当前合成肝素的方法主要有两种策略,即化学法合成和酶法合成。化学合成法优点在于成本较低,副作用低。而缺点是反应步数繁多、反应复杂,收率极低。酶法相比于化学法合成选择性高、特异性强,无须保护基操作,且合成产率高,因此极大的减少了时间和金钱的投入。此外,该方法反应条件温和,减少了不安全隐患和对环境污染的危害。但是使用游离酶进行催化,难以维持酶的活性以重复利用,催化成本较高。所以急需一种新型复合催化剂来维持酶的活性并实现重复利用,而金属有机框架(MOF)作为一种结构可控的的高结晶性多孔材料,可以通过包埋或者吸附酶来作为酶的金属铠甲,在最大程度上保护酶的稳定性并实现重复利用。但在MOFs包裹酶形成复合材料过程中,多数MOFs合成条件苛刻,不适用于对酶的包裹,同时,MOFs合成后的孔径过小会影响反应传质效率。因此,筛选出适合生物大分子的固定化MOF材料具有极其重要的意义。
发明内容
发明目的:针对现有技术存在的问题,本发明提供了一种磁性纳米粒-糖基转移酶-无定型金属有机框架复合催化材料或者复合催化材料。本发明的无定型金属有机框架材料具有普通金属有机框架材料良好的热稳定性和化学稳定性等优点。此外,还具有孔径更大、材料内部形成中空化等优点。利用无定型金属有机框架材料可以更大程度上维持酶的活性且实现酶的多次重复利用,解决了糖基化反应中,酶易溶于水且易被环境影响其活性,难以收集以重复利用,催化成本高的问题。同时磁性纳米粒的增加,可以使复合催化材料更易于后续磁性吸附分离,简化后续催化材料的分离步骤;并首次实现了无定型金属有机框架复合催化材料应用在性质不稳定、价格昂贵的糖基转移酶固定化中。
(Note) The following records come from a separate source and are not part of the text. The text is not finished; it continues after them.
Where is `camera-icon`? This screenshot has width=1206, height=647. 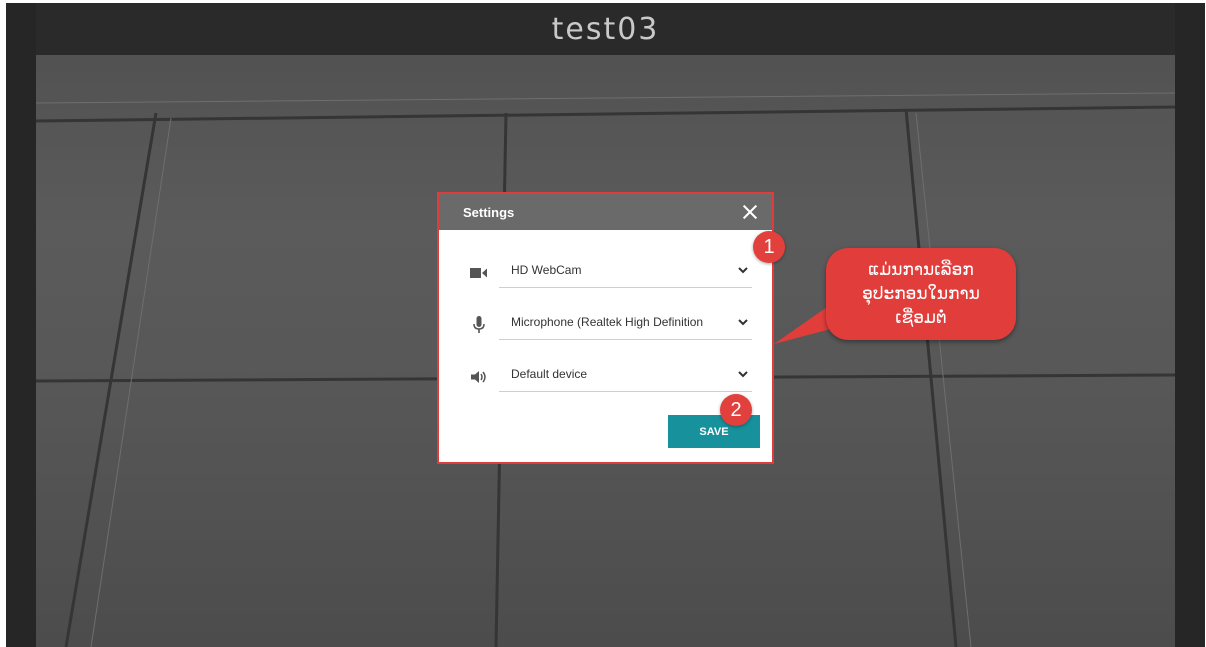
camera-icon is located at coordinates (479, 273). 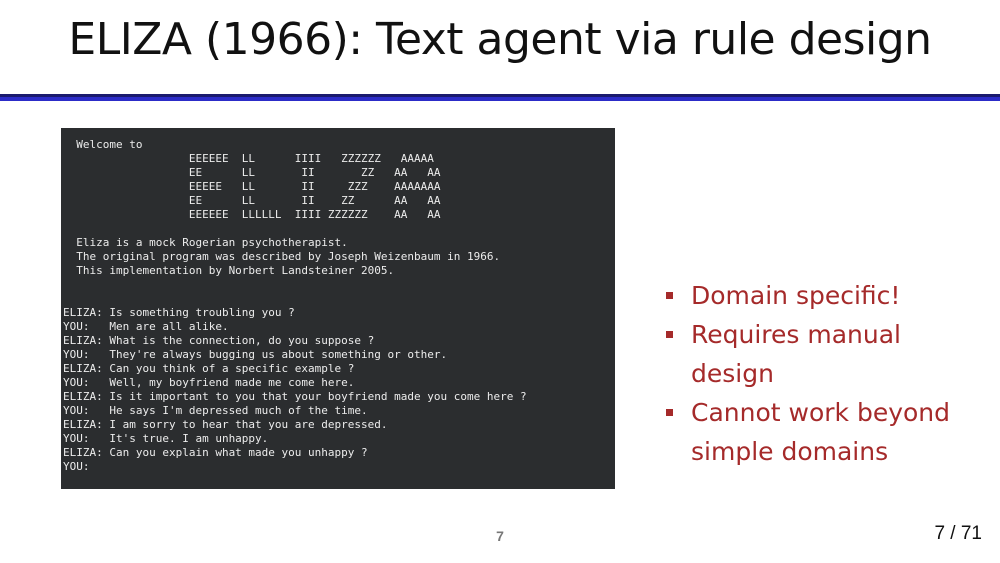 What do you see at coordinates (796, 296) in the screenshot?
I see `bullet-text: Domain specific!` at bounding box center [796, 296]. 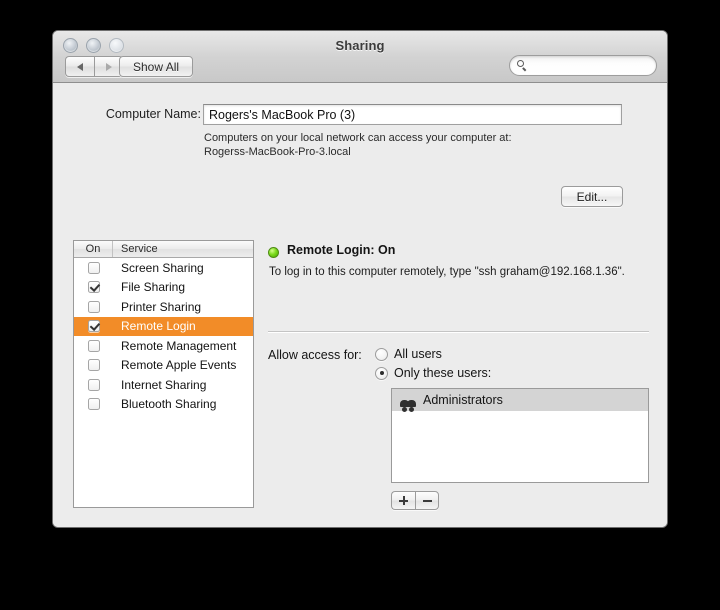 I want to click on service-row: Remote Management, so click(x=164, y=346).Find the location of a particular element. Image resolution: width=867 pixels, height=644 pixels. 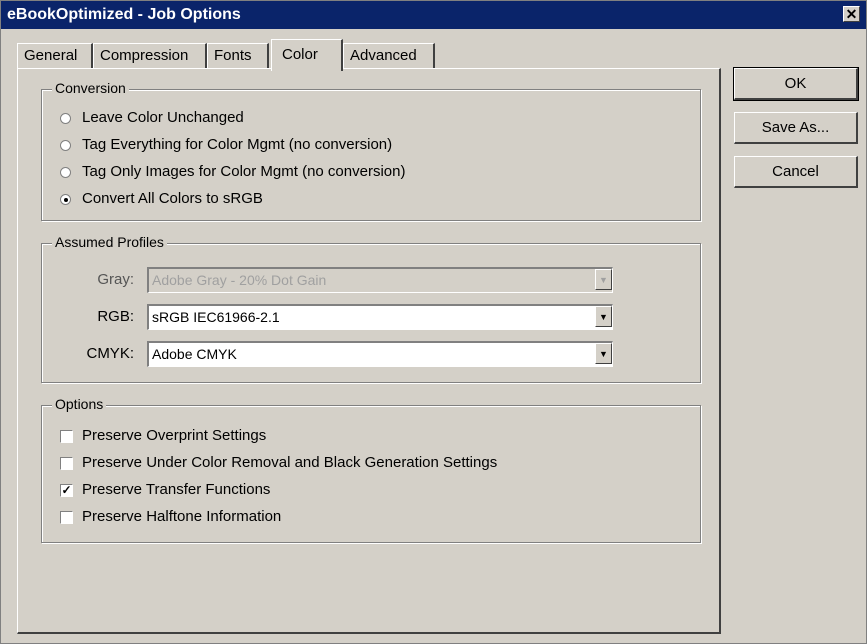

本发明还提供了磁性纳米粒-糖基转移酶-无定型金属有机框架复合催化材料的制备方法和应用,通过使用本发明的磁性纳米粒-糖基转移酶-无定型金属有机框架复合催化材料作为催化剂,解决糖基转移酶催化合成肝素二糖的过程中,存在的糖基转移酶溶于水且活性易被环境影响,难以收集以多次重复利用的问题。
技术方案:为了实现上述目的,本发明所述一种磁性纳米粒-糖基转移酶-无定型金属有机框架复合催化材料,所述复合催化材料以无定型Zn基ZIF-90材料作为载体,将磁性纳米粒与糖基转移酶包裹在其内部形成,所述无定型Zn基ZIF-90材料由锌与有机配体2-甲醛咪唑按摩尔比1:0.8~1:1.2形成。所述无定型Zn基ZIF-90材料是通过调节金属离子与有机配体的比例,从而控制MOF的结晶度。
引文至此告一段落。